Friday, October 5, 2012

Airiel - Kid Games

 

Allow me to start by saying, I have not been as excited by anything I’ve heard in recent years as much as I was listening tofor the first time. Seriously, it sounds like it came from the straight from the early nineties, back when shoegaze was at its absolute peak and bands were really starting to push the boundaries of what could be done with walls of sound and plentiful guitar effects. The best way to summarise Airiel’s sound is as they describe themselves on their Facebook page – “It's loud. It's pretty. You can dance to it”. Indeed, the fact that bands like Airiel still exist is almost enough to bring a tear to my eye. This 4 track EP is seriously nothing short of breath-taking, and an absolute treat for fans of the genre like myself.

Well, enough flattery, let’s get down to brass tacks and talk about the actual music here! “Funerals” kicks things off just as one would expect, with fuzzy, distant bass, a slow deliberate drum machine ticking away, and a perfect marriage of vocals and guitars as gentle as gossamer. The whole song seems to swoon back and forth on itself, moving fluidly from each textured harmony to the next. As is typical of the genre, the lyrics are all but impossible to actually distinguish, yet that does absolutely nothing to lessen the impact of the exquisite marriage of both male and female vocal harmonies. The whole song sounds like a tide of feedback, lapping tenderly over your ears. It’s quietly, gently overpowering, in the best way possible.

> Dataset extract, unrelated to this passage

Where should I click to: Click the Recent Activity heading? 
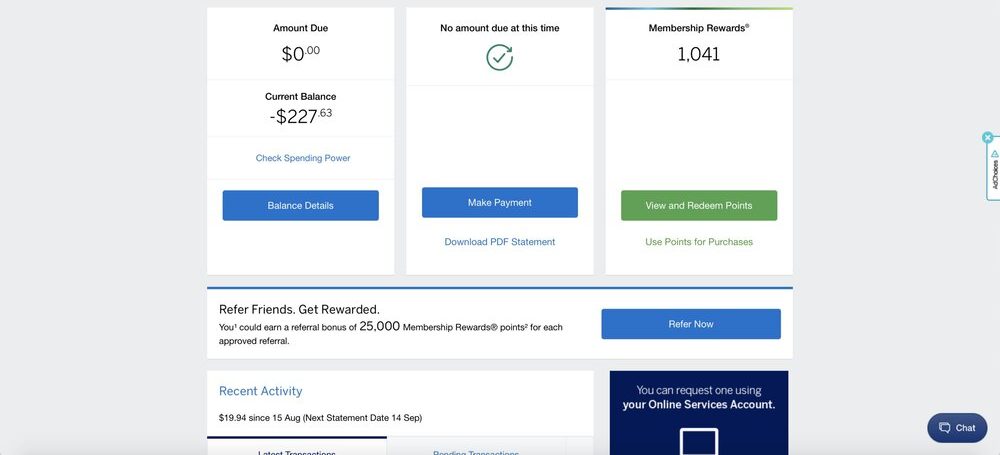pyautogui.click(x=260, y=391)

As we press steadily on to “You Against The Rest of Us”, something unexpected happens – the lyrics become discernible! What a twist for shoegaze, eh? That said, despite catching me off guard, it doesn’t take anything away from the vocals fitting in with the instrumentation at all. In fact, if anything, it adds to it, giving another layer to appreciate among the shimmering guitars and incredibly soothing female vocals, delivered courtesy of guest vocalist Stella Tran (who has also worked with the group on the song “Firefly” from their Melted EP). The guitars really take over around the two minute mark here, with an abundance of reverb that allows each note to linger long enough to form harmonies with itself. This entire song reminds me of being adrift in a reef, surrounded by coral. A fitting image to summarise the whole EP, even if I do say so myself.

As “Flashlight Tag” begins, yet again the vocals come in and immediately grab the listener’s attention, yet this time they’re even more audible than before. And not only that, but there’s something about the vocal delivery here that really, REALLY reminds me of Morrissey. It might sound strange, but it suits the mood surprisingly well. “Flashlight Tag” is probably the least traditionally shoegaze sounding song on here, but at the same time, it also sounds as if it could someday gather some mainstream attention, perhaps even a spin on a mainstream radio station. Someday, maybe… We can but pray, ladies and gentlemen. The synth on here really steals the limelight, just overpowering the vocal and guitar harmonies that dance delicately below it. If there was ever to be a radio hit from this EP, I’m dead certain that this would be it.

The aptly titled “Daydreamer” kicks the primary focus back from the vocals to the general wall of sound provided by the guitars and production, and , to be honest, it’s hard for me to decide which I prefer. That’s the great thing about Airiel – they manage to both sound familiar, yet fresh, all at the same time, and in a genre that I thought to be long sedated to boot. This track in particular has a very solid feeling to it, as opposed to the gentle swaying of, for example, opener “Funerals”.  But that’s not to say it doesn’t still shimmer and twist melodically throughout, despite a noticeable lack of traditional guitar sounds. The main emphasis on here is in the bass, synth and production, all of which are just as flawless and polished as one would expect.

And so, just like that, comes the end of the single greatest aural experience of the last few months for me. I can’t help but feel that I really haven’t been able to do this EP justice at all.  To describe Kid Games in a single word, I guess the best would be – lush. Everything just blends together seamlessly. It’s as if the drone of the guitars, gentle rhythms of the drum machines and shimmering vocals were just meant to be heard in unison. It’s absolutely amazing. I can NOT say enough good things about this release, seriously. Even if you’ve never listened to shoegaze before (in which case SHAME ON YOU), you NEED to give this a spin. It just may give you a newfound appreciation for your guitar’s tremolo arm.